→ **TASK TO COMPLETE**
Return the lines below in which the string "agent" occurs.

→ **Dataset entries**
* * * *

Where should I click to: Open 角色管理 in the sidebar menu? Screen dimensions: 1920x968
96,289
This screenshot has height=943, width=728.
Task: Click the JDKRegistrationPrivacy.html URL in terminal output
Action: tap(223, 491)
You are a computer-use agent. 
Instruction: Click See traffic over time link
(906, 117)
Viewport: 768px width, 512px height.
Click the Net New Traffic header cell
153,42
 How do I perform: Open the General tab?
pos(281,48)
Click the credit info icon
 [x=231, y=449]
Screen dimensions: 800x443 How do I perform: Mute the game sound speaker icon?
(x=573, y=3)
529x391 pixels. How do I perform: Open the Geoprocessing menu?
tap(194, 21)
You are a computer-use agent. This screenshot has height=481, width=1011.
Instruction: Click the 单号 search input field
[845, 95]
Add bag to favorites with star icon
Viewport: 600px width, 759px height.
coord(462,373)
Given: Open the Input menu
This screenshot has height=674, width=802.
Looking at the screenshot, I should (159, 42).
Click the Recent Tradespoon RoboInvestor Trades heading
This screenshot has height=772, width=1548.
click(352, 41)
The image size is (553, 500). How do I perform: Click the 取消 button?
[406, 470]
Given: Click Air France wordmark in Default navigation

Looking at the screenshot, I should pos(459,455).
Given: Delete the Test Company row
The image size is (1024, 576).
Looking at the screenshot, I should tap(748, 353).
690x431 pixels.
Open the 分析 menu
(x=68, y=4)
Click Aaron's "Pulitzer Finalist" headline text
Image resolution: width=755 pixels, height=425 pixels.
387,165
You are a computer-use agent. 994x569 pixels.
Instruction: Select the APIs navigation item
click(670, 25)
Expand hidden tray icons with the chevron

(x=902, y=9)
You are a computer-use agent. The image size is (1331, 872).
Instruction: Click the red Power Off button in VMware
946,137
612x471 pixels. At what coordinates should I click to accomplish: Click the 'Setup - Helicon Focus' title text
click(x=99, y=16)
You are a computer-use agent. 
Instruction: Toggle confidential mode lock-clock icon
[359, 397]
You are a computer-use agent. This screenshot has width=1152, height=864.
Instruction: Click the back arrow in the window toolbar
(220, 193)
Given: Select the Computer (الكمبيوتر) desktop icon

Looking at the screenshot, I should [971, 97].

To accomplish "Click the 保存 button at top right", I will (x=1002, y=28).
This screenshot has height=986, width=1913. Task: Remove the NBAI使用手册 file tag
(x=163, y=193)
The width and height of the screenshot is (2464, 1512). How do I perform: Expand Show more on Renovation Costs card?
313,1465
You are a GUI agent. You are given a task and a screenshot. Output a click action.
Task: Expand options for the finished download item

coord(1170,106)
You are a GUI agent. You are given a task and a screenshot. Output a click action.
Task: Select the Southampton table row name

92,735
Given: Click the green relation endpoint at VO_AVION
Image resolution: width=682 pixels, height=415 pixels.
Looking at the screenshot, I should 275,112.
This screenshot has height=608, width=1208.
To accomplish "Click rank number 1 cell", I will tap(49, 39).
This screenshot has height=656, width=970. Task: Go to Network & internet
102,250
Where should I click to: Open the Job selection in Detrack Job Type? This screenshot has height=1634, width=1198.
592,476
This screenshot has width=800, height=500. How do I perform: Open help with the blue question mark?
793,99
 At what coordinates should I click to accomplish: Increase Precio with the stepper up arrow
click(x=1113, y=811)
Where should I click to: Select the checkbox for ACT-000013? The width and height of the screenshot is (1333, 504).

* * * *

→ **SOLUTION FOR THIS TASK**
You are a computer-use agent. 
You are a computer-use agent. This screenshot has height=481, width=1011.
You are a computer-use agent. 994x569 pixels.
You are a computer-use agent. The image size is (1331, 872).
You are a computer-use agent. 
You are a computer-use agent. This screenshot has width=1152, height=864.
You are a GUI agent. You are given a task and a screenshot. Output a click action.
You are a GUI agent. You are given a task and a screenshot. Output a click action.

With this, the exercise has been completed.